I have.  I used sand from the Rio Grande near Albuquerque and layered it
over a Texblast base.  The sand is mostly very fine-grained with a
"salt-and-pepper" color (caused by mixing light colored and dark colored
grains) and contains varying quantities of both small gravel and clay.  I
washed the clay out, and kept the fine sand and gravel.

Over the two years since I did this, the fine sand has settled through the
Texblast, leaving the Texblast and the small gravel visible at the
surface.  The fine sand reappears where and when I disturb the substrate,
then dissappears again over a period of a few weeks.

Some plants responded well to the fine sand.  Lileopsis, Val. Americana
and a Myriophyllum sp. seemed to improve.  For the most part, the plant
growth didn't change.  The trumpet snails seem to thrive.
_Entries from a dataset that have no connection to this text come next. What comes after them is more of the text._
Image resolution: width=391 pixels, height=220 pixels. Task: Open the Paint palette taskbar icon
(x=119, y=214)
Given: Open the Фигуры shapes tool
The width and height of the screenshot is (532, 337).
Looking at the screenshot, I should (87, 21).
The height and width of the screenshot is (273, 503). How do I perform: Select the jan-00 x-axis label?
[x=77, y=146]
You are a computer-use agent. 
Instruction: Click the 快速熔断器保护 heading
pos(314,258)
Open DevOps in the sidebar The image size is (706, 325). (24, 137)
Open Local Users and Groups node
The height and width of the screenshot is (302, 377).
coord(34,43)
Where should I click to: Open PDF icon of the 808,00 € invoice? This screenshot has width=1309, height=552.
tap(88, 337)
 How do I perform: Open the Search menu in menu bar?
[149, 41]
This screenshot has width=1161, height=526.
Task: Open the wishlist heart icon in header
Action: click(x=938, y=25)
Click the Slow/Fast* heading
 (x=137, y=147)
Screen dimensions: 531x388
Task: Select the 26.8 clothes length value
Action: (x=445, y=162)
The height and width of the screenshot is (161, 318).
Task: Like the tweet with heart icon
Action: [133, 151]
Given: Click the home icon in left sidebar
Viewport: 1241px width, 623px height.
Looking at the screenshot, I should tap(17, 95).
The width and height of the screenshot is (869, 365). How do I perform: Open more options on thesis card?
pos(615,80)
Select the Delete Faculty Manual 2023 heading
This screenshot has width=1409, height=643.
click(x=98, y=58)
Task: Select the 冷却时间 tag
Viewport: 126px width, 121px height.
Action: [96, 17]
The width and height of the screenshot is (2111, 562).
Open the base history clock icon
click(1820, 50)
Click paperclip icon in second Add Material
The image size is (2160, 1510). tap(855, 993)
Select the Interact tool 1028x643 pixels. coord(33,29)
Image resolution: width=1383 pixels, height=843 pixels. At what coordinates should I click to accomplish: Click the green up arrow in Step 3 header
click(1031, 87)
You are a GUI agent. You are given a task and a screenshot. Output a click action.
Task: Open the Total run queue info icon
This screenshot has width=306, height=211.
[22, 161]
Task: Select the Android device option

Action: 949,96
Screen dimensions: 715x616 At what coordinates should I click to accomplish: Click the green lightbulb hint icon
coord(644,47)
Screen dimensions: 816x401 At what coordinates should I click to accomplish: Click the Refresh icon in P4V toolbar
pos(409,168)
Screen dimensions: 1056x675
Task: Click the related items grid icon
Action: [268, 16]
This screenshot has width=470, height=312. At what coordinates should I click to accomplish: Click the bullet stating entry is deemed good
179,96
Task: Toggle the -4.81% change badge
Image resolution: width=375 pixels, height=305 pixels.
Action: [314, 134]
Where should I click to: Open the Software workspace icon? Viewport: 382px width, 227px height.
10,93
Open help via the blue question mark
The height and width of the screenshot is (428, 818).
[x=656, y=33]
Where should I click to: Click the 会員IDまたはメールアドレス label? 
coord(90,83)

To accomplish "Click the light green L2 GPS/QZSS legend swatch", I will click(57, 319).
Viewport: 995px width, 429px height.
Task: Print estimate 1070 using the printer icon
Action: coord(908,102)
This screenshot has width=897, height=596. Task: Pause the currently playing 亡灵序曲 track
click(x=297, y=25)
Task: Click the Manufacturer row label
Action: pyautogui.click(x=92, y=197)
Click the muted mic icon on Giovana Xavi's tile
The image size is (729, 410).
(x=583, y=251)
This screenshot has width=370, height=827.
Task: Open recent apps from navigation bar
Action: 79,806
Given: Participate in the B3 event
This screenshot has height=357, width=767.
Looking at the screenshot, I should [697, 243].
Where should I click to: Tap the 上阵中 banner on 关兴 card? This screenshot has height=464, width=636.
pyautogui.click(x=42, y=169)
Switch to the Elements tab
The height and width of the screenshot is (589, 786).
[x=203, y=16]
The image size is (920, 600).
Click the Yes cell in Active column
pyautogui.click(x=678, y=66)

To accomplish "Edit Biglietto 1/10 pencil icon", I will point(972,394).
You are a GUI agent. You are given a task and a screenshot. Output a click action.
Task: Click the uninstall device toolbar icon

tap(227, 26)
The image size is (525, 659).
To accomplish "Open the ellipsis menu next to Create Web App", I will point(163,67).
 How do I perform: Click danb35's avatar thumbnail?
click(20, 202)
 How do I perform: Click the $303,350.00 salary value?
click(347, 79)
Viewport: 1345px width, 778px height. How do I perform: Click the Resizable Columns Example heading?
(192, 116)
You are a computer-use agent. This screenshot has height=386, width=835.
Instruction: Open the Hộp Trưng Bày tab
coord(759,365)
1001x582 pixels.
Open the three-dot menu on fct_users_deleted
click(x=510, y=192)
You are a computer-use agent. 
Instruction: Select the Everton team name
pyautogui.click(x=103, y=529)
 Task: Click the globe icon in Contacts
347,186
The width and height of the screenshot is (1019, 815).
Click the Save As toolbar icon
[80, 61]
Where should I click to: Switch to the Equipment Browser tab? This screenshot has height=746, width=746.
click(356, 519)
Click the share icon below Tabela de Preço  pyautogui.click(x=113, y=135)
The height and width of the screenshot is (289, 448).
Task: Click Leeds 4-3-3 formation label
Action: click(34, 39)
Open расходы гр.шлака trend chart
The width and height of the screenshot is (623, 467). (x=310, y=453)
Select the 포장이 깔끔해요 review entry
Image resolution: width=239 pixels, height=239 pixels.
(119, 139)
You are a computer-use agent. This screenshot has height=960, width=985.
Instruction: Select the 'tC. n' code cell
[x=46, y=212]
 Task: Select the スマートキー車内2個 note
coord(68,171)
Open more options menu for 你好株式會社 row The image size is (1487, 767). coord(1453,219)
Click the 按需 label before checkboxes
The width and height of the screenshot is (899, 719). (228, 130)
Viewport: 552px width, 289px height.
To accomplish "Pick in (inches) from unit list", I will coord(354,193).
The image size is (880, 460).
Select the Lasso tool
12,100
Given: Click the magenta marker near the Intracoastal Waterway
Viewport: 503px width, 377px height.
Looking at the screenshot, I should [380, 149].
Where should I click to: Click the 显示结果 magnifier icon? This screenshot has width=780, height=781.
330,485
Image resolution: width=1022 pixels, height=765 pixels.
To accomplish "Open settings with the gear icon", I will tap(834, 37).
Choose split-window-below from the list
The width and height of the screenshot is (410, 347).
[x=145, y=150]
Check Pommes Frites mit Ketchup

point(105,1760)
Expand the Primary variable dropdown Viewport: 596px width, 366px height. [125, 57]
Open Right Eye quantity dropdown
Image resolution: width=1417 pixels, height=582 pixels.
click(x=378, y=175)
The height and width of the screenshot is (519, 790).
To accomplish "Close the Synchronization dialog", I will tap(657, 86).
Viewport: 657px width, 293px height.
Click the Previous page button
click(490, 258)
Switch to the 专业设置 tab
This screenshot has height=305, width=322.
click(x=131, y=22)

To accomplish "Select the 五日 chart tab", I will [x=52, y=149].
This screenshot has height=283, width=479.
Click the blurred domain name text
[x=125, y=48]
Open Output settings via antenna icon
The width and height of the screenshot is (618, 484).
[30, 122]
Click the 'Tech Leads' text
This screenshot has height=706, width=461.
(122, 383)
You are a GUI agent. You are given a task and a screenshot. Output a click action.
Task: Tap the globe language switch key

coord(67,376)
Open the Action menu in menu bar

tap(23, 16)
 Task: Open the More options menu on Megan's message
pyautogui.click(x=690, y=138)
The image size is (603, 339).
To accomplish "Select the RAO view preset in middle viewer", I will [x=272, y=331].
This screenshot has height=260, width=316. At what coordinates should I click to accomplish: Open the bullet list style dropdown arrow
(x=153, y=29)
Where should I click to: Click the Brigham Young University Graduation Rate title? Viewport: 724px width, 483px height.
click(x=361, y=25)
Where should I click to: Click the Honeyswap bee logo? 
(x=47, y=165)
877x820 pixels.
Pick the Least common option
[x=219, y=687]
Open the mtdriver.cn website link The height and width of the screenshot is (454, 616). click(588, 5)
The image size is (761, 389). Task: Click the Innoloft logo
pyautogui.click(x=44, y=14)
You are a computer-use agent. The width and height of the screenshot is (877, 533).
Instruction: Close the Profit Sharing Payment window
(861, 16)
"River sand" is hardly a well-defined entity.  My sand from the Rio Grande
is relatively uncontaminated by human input and (probably because I took
it from a channel where the sand was actively moving) it doesn't host an
obvious benthic community.  It is primarily quartz, but contains fragments
of volcanic material that can potentially increase the silica content of
the water (possibly encouraging diatom growth) and almost certainly
contains limestone fragments.  As my tanks already contain quite a bit of
calcium carbonate due to past generations of snails I wasn't worried about
the increased hardness and potential pH rise from the limestone fragments.

If you do use river sand, make sure it comes from uncontaminated areas.
You might also want to store it for some time (as I did) to allow the
various critters to die-off, then clean it before using it.  This is a
case where your mileage will vary (hugely) so procede with caution.